If you’re an indie film pontificator who likes to talk about Radiohead’s and NIN’s innovative free pricing models, then you should check out the weekly podcast Econ Talk, which spent an hour with Wired’s Chris Anderson, whose next book is all about the trend towards no-cost goods and services. (This topic was explored by Anderson in a recent Wired cover story. I subscribe to Wired, not because I read it that much, but because it’s only $8, and I get enough out of it to justify that cost. But I didn’t read Anderson’s piece in Wired, although I did listen to the podcast, which is free, and which I’m recommending to you. There’s an economic lesson in there somewhere, but, hey, it’s a holiday, so I’ll refrain from figuring it out.)

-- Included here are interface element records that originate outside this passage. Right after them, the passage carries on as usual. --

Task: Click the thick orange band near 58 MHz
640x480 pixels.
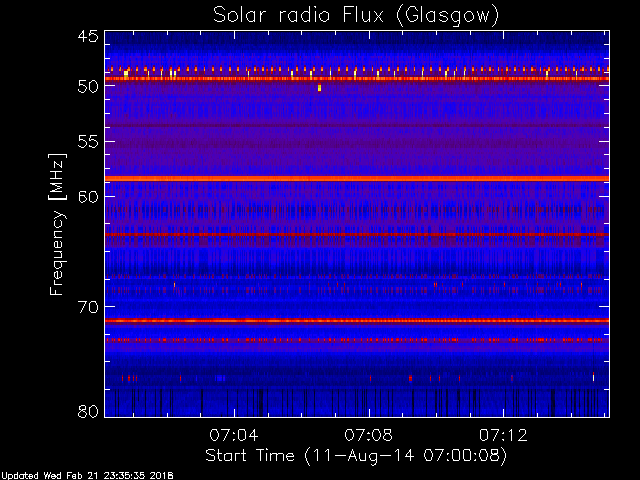Action: click(x=357, y=179)
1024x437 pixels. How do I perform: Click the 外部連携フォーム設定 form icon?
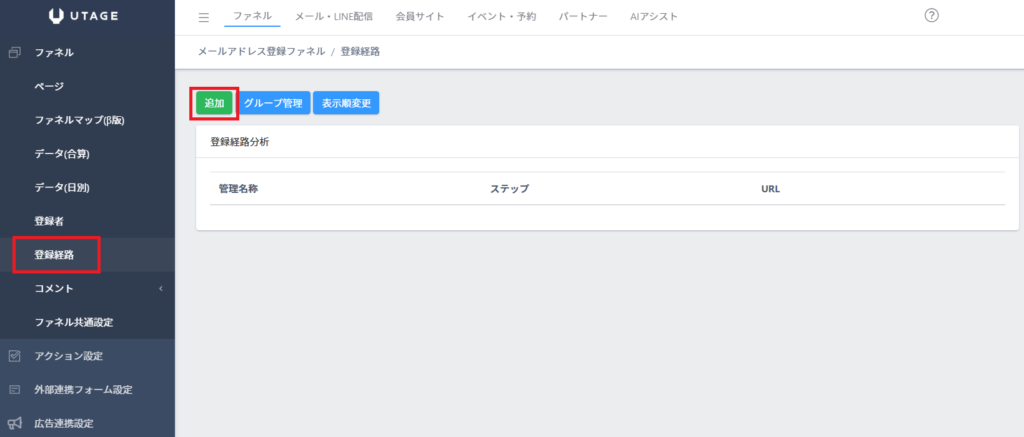click(15, 390)
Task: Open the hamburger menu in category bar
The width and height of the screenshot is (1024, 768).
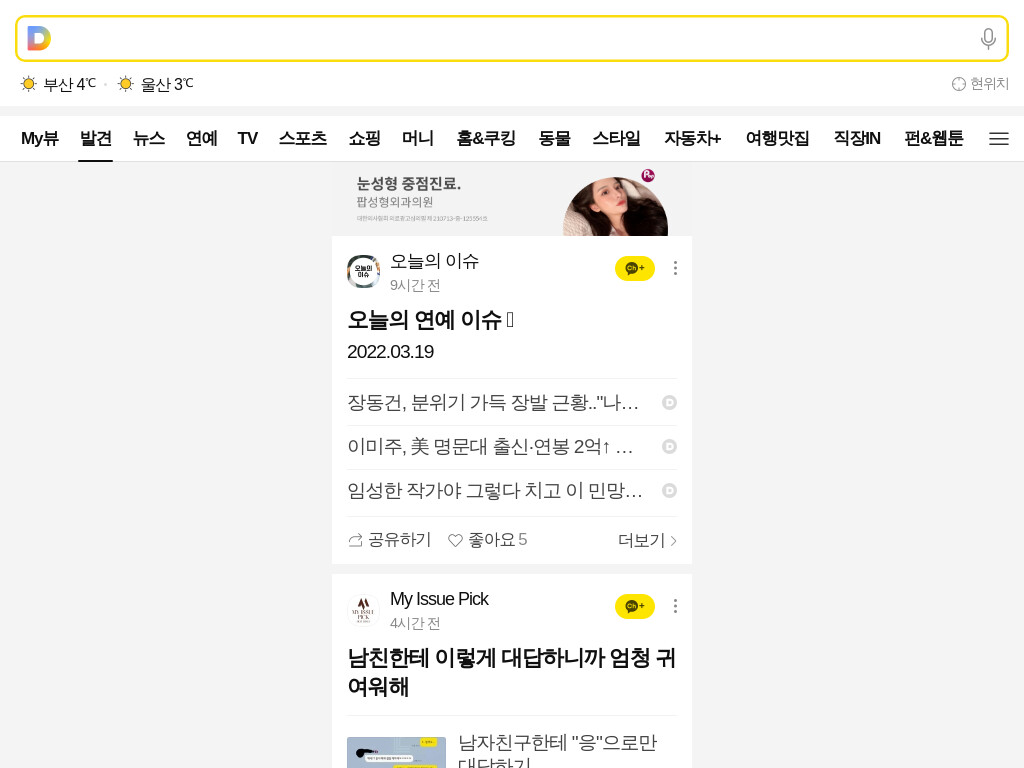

Anderson and Econ Talk’s Russ Roberts talk about the economics of free, and while they don’t deal explicitly with film, we’d all do well to start thinking about the implications of their conversation. I’m paraphrasing here, but one of Anderson’s dictums is that any business that can go digital will go digital, and that digital businesses want to get to free pricing. He and Roberts also discuss economies other than monetary ones functioning in the digital space — gift economies, charity, etc. — and, at the end, Anderson talks about his own business model in a way that a lot of filmmakers could relate to. Again, I’m paraphrasing, but Anderson says, “My business is not publishing, my business is ‘me,'” explaining why it’s in his interest to make as many free copies of his next book available as possible.